• TASK TO COMPLETE:
In the source passage below about credit card companies, rewrite the paragraph beginning "4) Arbitrary rate hikes" as a short bulleted list that keeps its main facts.

• SOURCE PASSAGE:
= = =

I have absolutely no sympathy for the CC companies. They use every dirty trick in the book to get people tied up in debt and paying their usurious rates. Among the things that peeve me:

1) Obscene interest rates as high as 30%.
2) Over limit fees (hey, if there's a limit, why aren't you stopped from going over it?)
3) Cancelling promotional rates if a payment is a day late. Say you've run up 15K in charges or balance transfers at a promotional rate. If you're just one day late, they can impose their published rate that can go as high as 30%! I have no reason to believe that they would not post timely payments as late.
4) Arbitrary rate hikes. If your credit score goes down, they reserve the right to raise your rate! Even if you've paid your payments on time and have made no late payments on any other loans! They can still raise your rate just because you may have run up a high balance on another card. This makes it more difficult for the credit-challenged lender to pay off their balance. It does nothing to protect the CC company, since they've already extended the credit.
5) Fine print that can confuse or trick the less savvy. I.E. offering a 3% promotional rate for six months but charging a 3% transfer fee. This makes the actual rate 9%. Do the math!

= = =

• SUPPLIED DATA:

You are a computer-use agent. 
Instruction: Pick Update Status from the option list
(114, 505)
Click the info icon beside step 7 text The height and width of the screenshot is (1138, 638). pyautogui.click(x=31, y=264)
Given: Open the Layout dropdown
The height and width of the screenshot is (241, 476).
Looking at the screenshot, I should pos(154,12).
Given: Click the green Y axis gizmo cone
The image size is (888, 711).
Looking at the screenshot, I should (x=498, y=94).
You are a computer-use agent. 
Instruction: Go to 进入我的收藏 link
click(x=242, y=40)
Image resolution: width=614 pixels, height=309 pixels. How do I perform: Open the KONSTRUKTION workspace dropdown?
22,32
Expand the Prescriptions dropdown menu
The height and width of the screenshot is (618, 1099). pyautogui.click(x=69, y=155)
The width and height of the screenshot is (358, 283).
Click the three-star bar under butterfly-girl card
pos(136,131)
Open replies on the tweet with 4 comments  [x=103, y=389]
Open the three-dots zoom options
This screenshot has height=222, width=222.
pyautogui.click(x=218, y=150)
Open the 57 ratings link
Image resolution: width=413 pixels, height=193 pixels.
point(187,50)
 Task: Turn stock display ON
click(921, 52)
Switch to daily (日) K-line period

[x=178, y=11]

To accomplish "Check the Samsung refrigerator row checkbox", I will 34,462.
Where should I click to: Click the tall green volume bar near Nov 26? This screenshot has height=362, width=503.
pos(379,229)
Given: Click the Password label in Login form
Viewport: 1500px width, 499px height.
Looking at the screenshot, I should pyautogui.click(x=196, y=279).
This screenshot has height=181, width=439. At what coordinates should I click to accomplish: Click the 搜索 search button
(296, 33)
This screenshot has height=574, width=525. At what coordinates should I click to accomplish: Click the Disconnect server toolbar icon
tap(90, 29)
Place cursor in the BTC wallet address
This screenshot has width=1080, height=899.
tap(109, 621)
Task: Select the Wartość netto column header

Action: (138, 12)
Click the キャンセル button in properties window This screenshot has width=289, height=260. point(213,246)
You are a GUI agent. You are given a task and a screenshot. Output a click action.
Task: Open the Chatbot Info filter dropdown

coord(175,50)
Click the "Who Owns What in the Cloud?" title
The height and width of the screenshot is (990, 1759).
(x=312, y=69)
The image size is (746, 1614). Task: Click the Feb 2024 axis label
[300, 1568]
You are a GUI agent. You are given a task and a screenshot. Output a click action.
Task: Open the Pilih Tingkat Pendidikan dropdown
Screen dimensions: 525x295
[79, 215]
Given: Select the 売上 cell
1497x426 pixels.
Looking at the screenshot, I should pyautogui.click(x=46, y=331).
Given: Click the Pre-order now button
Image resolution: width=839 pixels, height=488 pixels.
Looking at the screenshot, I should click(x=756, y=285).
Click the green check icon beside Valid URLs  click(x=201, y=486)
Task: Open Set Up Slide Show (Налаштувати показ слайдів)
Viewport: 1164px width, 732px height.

= = =

• SOLUTION TO THIS TASK:
- Credit card companies reserve the right to raise a cardholder's rate if the cardholder's credit score falls.
- They may do so even when every payment has been made on time and no other loan has a late payment.
- A high balance run up on another card can be enough to prompt the increase.
- The hike makes it harder for people with weaker credit to pay off their balance.
- It does not protect the company, which has already extended the credit.